When stepping in to the world of options trading, one of the first things you need to understand is the different types of orders. The key to success in options trading is having a strong handle on the different types of orders. If you are just a beginner or transitioning to options from another market, this article is for you.
Buy to open
The buy to open is one of the most commonly placed options orders. It is used to buy a call or put option or a combination of both. A buy to open order is commonly used when traders anticipate that a particular contract will increase in value or when they like to exercise the option in the future.
Sell to open
The sell to open order is placed when a trader desires to open a trade by selling an option. Robert Peter Janitzek explains that this type of order is used when you feel that the price of a certain options contract is due to decrease and would want to take advantage of that move to short sell that option. Conversely, the sell to open order is also used if you want to write a put options contracts anticipating that the price of the underlying security will increase. In effect, you will go long with the underlying security.
Buy to close
This type of order is used for closing a previously opened short order options position. Robert Peter Janitzek explains that in effect, you are buying back the option that you previously sold to close the trade, hence the name.
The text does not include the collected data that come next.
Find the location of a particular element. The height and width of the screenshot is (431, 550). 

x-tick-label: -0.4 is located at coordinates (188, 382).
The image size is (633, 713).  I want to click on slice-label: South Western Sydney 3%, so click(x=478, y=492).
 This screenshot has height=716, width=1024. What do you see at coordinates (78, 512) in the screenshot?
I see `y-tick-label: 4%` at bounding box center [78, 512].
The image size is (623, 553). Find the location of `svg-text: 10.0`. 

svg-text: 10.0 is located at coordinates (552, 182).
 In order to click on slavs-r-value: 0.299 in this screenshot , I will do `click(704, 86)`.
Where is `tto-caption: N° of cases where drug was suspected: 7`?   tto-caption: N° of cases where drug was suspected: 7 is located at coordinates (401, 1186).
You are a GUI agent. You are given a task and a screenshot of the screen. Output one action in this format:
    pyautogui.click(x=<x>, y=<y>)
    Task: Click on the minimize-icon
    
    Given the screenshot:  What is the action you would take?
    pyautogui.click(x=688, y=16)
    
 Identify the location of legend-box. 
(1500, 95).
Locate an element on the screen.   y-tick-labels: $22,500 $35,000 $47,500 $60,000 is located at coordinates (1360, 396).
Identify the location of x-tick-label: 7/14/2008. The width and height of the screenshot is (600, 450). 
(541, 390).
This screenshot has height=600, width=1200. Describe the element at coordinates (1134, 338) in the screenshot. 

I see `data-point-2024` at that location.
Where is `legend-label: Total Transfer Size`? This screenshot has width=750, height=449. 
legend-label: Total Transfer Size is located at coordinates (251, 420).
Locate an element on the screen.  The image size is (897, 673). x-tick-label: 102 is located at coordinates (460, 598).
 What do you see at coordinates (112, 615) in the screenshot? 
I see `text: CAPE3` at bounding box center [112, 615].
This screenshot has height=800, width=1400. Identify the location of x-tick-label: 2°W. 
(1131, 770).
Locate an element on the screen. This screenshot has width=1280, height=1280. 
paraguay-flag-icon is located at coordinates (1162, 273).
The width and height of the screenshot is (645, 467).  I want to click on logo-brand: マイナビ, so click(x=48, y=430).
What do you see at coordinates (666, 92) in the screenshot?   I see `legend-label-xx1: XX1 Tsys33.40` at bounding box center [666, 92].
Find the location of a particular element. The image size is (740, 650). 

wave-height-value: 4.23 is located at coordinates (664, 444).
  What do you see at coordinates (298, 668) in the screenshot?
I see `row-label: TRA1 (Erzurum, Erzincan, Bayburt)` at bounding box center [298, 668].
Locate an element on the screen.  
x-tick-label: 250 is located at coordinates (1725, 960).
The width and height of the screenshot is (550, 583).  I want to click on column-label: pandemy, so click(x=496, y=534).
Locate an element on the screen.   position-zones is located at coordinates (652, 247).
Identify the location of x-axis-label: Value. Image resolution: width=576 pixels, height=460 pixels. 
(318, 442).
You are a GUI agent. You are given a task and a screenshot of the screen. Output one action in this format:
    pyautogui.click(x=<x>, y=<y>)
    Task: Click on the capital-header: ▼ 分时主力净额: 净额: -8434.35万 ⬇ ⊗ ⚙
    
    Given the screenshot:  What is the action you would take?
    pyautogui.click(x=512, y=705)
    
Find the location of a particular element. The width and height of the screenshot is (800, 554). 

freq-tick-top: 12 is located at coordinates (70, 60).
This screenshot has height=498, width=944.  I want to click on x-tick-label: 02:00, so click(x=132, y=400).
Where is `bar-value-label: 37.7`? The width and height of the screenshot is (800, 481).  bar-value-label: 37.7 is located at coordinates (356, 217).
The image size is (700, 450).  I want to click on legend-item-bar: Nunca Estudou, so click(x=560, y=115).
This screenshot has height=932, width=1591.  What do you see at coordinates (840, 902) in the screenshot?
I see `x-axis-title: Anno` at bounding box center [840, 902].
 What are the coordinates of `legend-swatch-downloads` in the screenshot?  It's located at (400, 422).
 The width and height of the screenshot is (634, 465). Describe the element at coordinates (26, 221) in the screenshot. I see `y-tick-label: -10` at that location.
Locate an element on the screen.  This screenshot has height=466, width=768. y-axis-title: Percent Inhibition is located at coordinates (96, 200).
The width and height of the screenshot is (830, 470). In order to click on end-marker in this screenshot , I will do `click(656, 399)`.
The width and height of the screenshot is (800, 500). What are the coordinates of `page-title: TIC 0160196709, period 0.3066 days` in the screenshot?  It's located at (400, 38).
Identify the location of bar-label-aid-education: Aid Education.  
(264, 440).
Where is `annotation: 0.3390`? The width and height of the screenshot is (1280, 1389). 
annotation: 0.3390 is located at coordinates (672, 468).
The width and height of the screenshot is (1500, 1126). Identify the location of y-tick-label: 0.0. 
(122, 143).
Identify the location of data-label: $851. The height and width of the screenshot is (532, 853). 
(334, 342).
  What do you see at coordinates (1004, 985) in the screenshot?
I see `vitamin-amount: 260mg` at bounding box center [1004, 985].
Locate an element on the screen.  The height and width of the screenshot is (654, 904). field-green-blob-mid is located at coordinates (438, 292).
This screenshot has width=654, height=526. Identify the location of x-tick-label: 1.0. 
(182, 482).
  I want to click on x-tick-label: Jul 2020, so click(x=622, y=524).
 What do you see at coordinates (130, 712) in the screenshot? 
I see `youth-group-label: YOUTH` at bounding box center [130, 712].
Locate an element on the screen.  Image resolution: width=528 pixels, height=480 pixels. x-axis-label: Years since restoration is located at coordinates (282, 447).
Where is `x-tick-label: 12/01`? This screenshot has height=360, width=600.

So in which situations is the buy to close order placed? For example, if the value of the options contract you created has dropped, you may wish to buy back the contract with a buy to close order in order to collect their profits at that point. Another alternative is that if the underlying instrument has increased in value, you may opt to cut down losses further by placing a buy to close order. This way, you can buy back the contract when trading options.
Sell to close
A sell to close order is placed to close an existing long options position. If you recently used a buy to open order, you would use sell to close to close that position. This type of order is also used if you want to realize profits after the value of the contract has increased. The same order can be used if you want to dispose of any options contract that is decreasing in value in order to cut potential losses.